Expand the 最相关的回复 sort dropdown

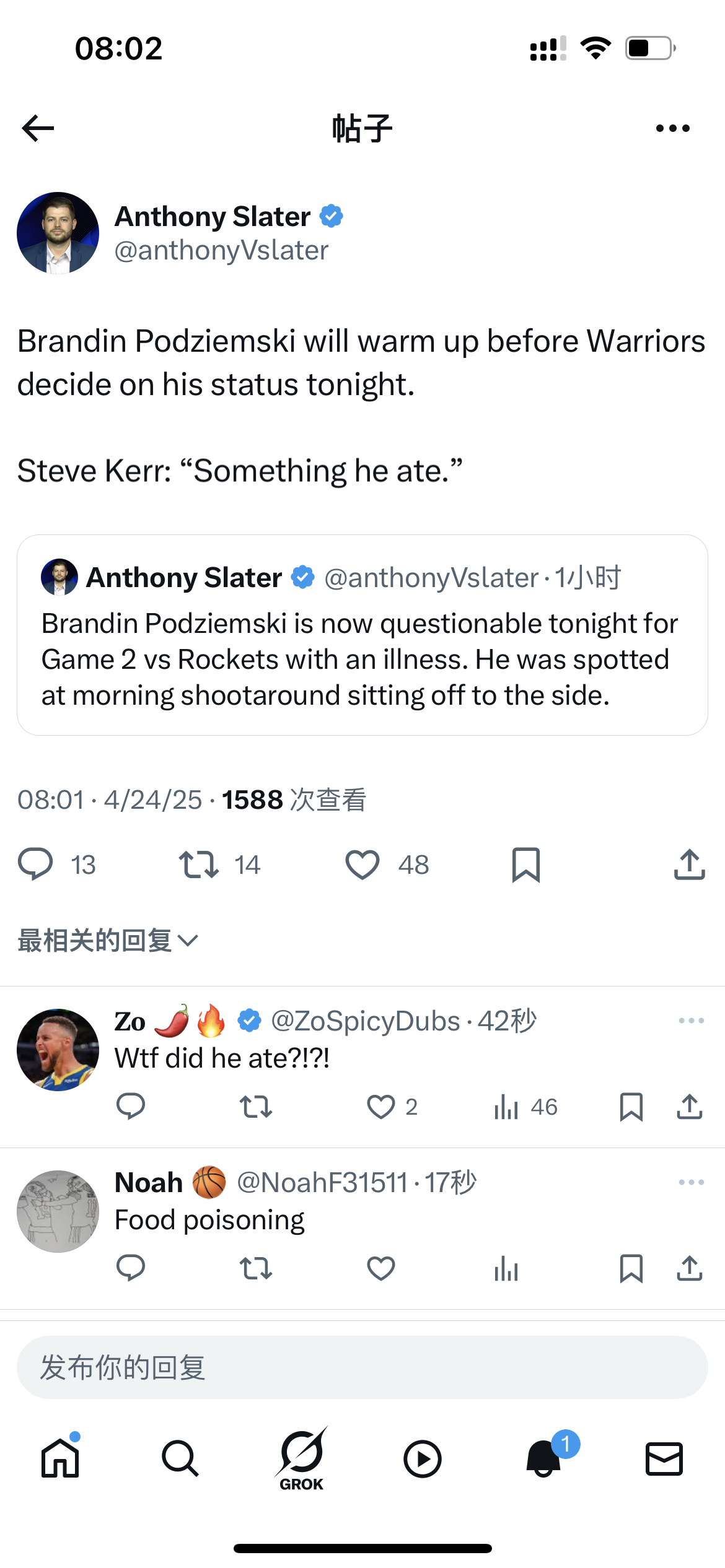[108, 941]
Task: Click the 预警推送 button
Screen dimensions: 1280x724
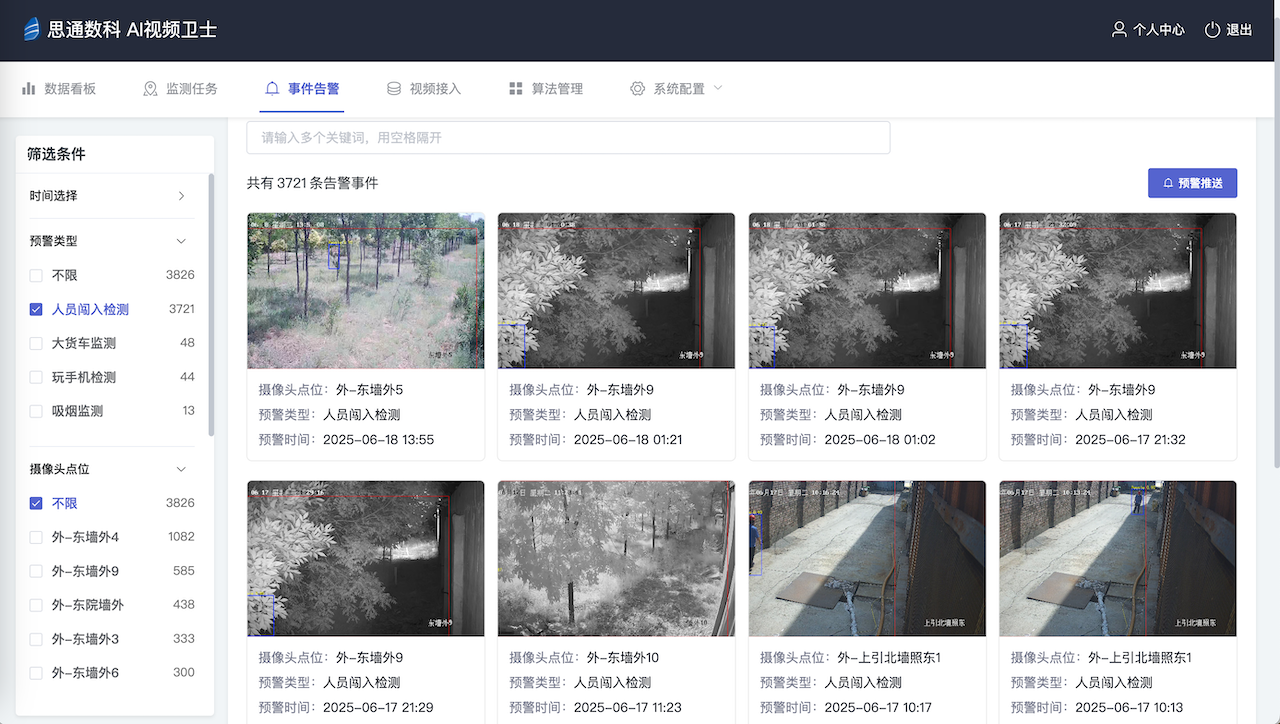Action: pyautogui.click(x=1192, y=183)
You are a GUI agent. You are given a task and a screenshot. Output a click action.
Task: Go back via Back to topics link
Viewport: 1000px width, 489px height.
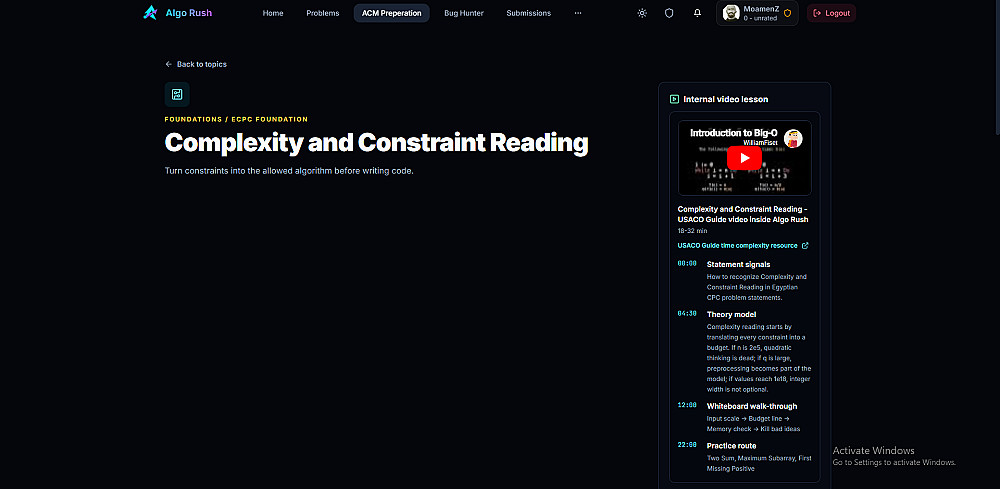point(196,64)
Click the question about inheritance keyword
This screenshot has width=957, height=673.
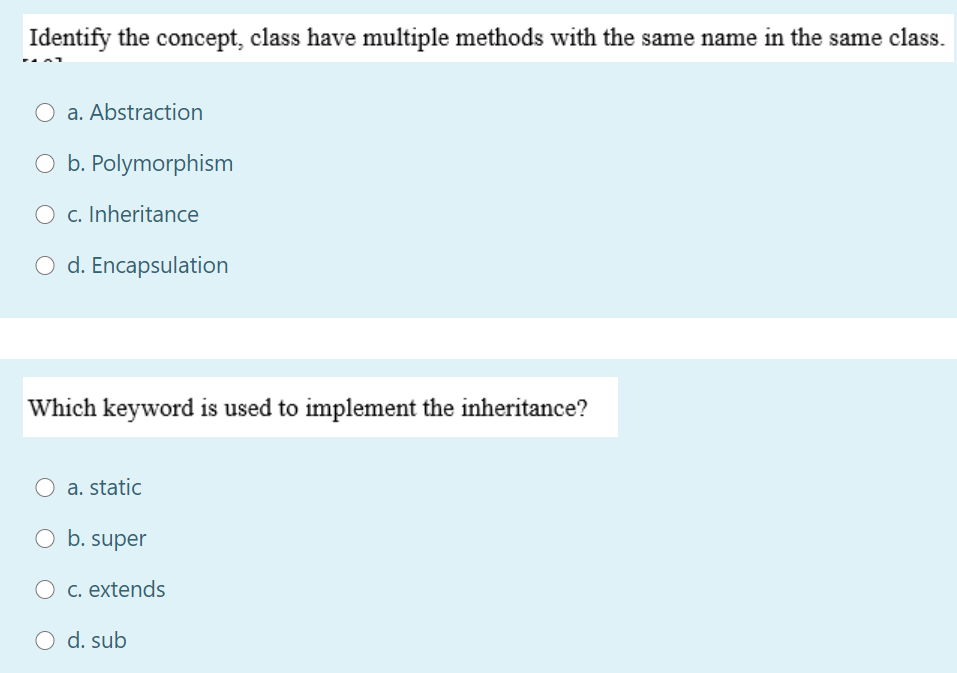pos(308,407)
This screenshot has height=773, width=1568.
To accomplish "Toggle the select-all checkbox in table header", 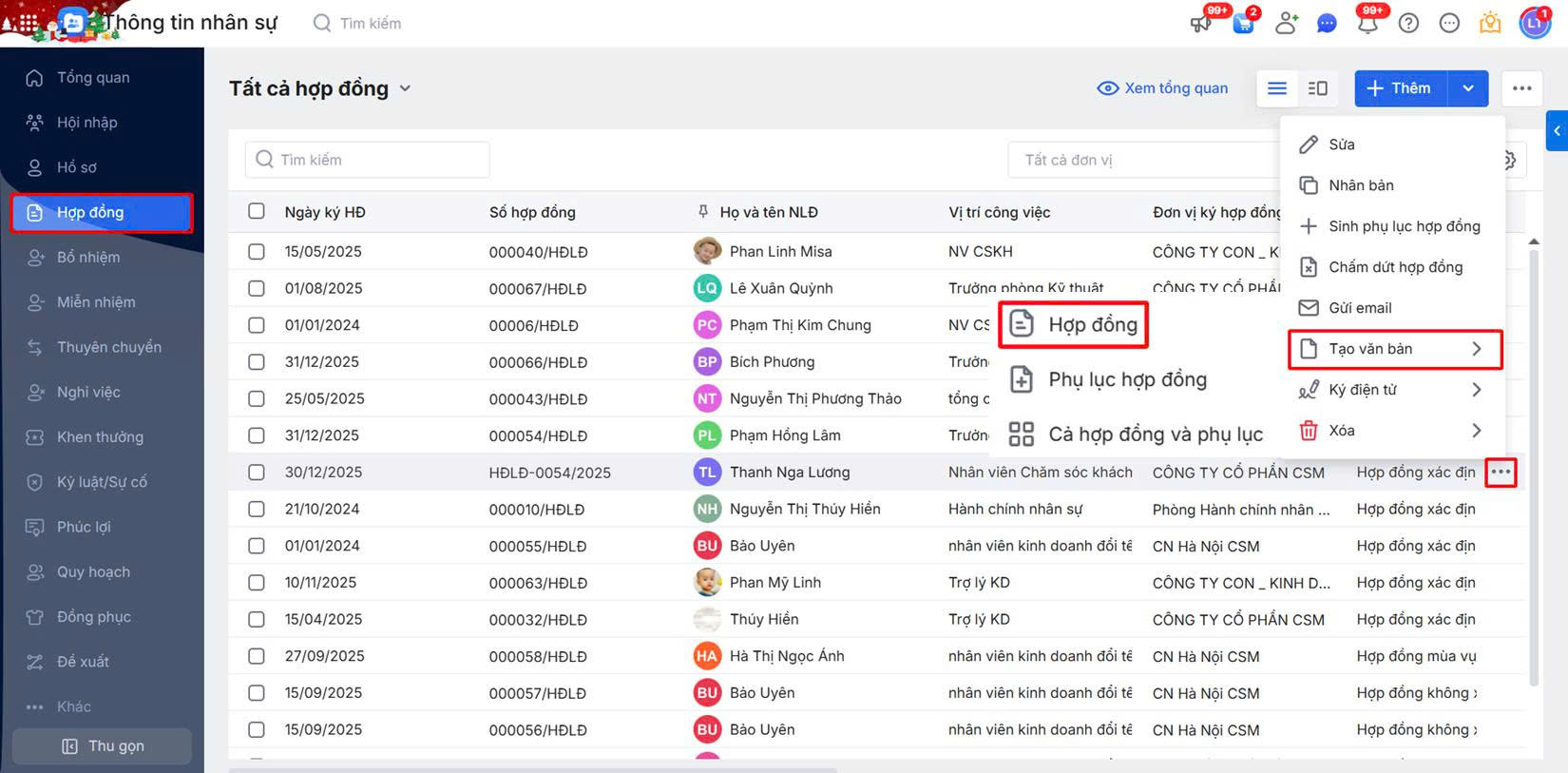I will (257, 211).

● TASK:
Print exactly the first line of the entries and every line after it through the one that contains "This screenshot has height=773, width=1568.", leaving the pictures out.

● ANSWER SPACE:
Expand the 最相关的回复 sort dropdown

[108, 941]
Task: Click the 预警推送 button
Screen dimensions: 1280x724
Action: pyautogui.click(x=1192, y=183)
You are a GUI agent. You are given a task and a screenshot. Output a click action.
Task: Go back via Back to topics link
Viewport: 1000px width, 489px height.
point(196,64)
Click the question about inheritance keyword
This screenshot has width=957, height=673.
pos(308,407)
This screenshot has height=773, width=1568.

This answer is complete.